* _LISTED RECORDS_:
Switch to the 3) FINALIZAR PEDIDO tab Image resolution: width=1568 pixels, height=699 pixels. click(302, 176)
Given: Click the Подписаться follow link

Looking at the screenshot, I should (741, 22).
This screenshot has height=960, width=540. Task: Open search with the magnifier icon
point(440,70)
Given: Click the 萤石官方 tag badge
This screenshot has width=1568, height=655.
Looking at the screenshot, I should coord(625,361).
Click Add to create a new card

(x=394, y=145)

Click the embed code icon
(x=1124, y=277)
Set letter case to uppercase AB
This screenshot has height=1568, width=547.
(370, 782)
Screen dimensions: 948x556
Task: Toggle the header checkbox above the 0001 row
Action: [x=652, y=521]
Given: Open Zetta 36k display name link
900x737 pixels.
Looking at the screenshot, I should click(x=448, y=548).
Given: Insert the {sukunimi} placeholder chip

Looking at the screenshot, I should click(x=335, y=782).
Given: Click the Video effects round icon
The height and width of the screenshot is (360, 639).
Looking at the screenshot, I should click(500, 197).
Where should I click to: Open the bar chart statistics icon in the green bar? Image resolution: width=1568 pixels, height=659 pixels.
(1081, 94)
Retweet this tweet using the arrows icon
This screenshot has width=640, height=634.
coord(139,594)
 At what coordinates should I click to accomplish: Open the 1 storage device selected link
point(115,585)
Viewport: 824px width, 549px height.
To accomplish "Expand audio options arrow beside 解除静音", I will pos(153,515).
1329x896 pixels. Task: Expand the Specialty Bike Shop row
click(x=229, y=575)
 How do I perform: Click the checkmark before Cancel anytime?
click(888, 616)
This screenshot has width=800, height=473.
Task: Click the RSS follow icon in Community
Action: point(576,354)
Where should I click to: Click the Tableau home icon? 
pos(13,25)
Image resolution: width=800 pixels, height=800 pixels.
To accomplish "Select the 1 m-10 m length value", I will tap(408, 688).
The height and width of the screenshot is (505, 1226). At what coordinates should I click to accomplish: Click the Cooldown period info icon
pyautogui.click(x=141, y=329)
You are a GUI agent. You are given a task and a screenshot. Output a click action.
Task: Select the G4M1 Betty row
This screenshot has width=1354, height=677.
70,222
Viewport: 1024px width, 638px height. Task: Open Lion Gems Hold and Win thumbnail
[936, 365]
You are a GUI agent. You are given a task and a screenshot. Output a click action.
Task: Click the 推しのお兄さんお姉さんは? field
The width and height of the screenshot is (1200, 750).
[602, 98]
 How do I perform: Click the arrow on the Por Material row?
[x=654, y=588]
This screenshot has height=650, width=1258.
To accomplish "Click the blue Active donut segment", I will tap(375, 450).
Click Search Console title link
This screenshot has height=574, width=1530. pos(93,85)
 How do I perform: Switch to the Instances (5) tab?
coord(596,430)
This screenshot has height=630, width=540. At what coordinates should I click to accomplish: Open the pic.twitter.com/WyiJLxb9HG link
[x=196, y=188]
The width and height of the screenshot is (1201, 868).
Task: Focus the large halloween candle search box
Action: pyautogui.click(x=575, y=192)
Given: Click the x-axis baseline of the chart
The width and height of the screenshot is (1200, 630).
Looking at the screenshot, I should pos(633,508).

* _WHAT THE EXERCISE ASKS_:
Using the records above, write out exactly the lines between the one holding "How do I perform: Click the checkmark" and the one holding "Task: Click the 推しのお兄さんお姉さんは? field", inclusive; leave everything else out.

* _SOLUTION TO THIS TASK_:
 How do I perform: Click the checkmark before Cancel anytime?
click(888, 616)
This screenshot has width=800, height=473.
Task: Click the RSS follow icon in Community
Action: point(576,354)
Where should I click to: Click the Tableau home icon? 
pos(13,25)
Image resolution: width=800 pixels, height=800 pixels.
To accomplish "Select the 1 m-10 m length value", I will tap(408, 688).
The height and width of the screenshot is (505, 1226). At what coordinates should I click to accomplish: Click the Cooldown period info icon
pyautogui.click(x=141, y=329)
You are a GUI agent. You are given a task and a screenshot. Output a click action.
Task: Select the G4M1 Betty row
This screenshot has width=1354, height=677.
70,222
Viewport: 1024px width, 638px height. Task: Open Lion Gems Hold and Win thumbnail
[936, 365]
You are a GUI agent. You are given a task and a screenshot. Output a click action.
Task: Click the 推しのお兄さんお姉さんは? field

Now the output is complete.